Breast cancer data analyzed by race/ethnic groups to identify differences in diagnosis, prognosis
the ONA take:
According to a new study published in the journal JAMA, researchers from Women's College Hospital in Toronto, Ontario, Canada, have found that race and ethnicity may play a role in the timing of breast cancer diagnosis and the prognosis of the woman's disease.
For the study, researchers sought to investigate whether biological differences in tumor aggressiveness affect differences in early-stage breast cancer diagnosis by ethnicity and race.
They identified 373,563 women diagnosed with stage 1 breast cancer from the Surveillance, Epidemiology and End Results (SEER) database between 2004 and 2011. Women were followed for an average of 40.6 months. Researchers then categorized those women based on race and ethnicity and assessed the biological aggressiveness of the tumors.
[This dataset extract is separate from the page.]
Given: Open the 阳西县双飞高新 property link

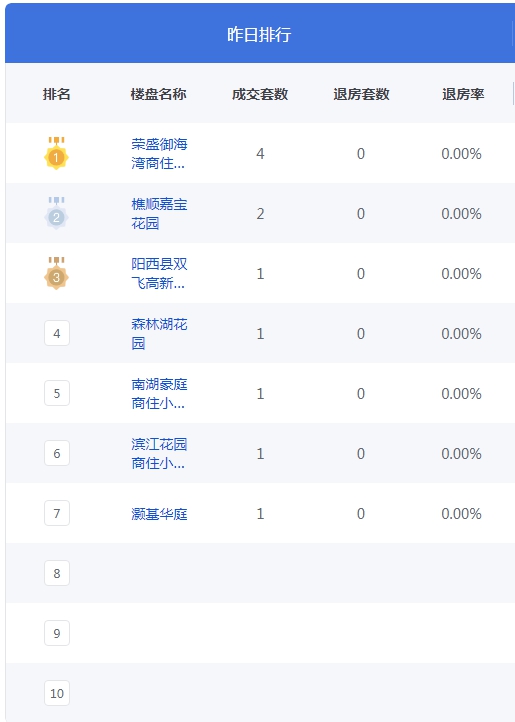Looking at the screenshot, I should pyautogui.click(x=159, y=274).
They also assessed timing of diagnosis and prognosis based on race/ethnic group. Results showed that Japanese women were more likely to be diagnosed with stage 1 breast cancer than non-Hispanic white women.
In addition, black and South Asian women were more likely to be diagnosed at a later stage than non-Hispanic white women, and black women were more likely to die from stage 1 disease than non-Hispanic white women and South Asian women. Black women were also more likely to die from small-sized tumors than non-Hispanic white women.
When analyzing biological differences in tumor aggressiveness, they found that black women with small-sized tumors were more likely to have triple-negative disease and to present with local and distant metastases than non-Hispanic white women. The researchers note that socioeconomic factors and access to health care may also play a role.
Race and ethnicity may play a role in the timing of breast cancer diagnosis and the prognosis of the woman's disease.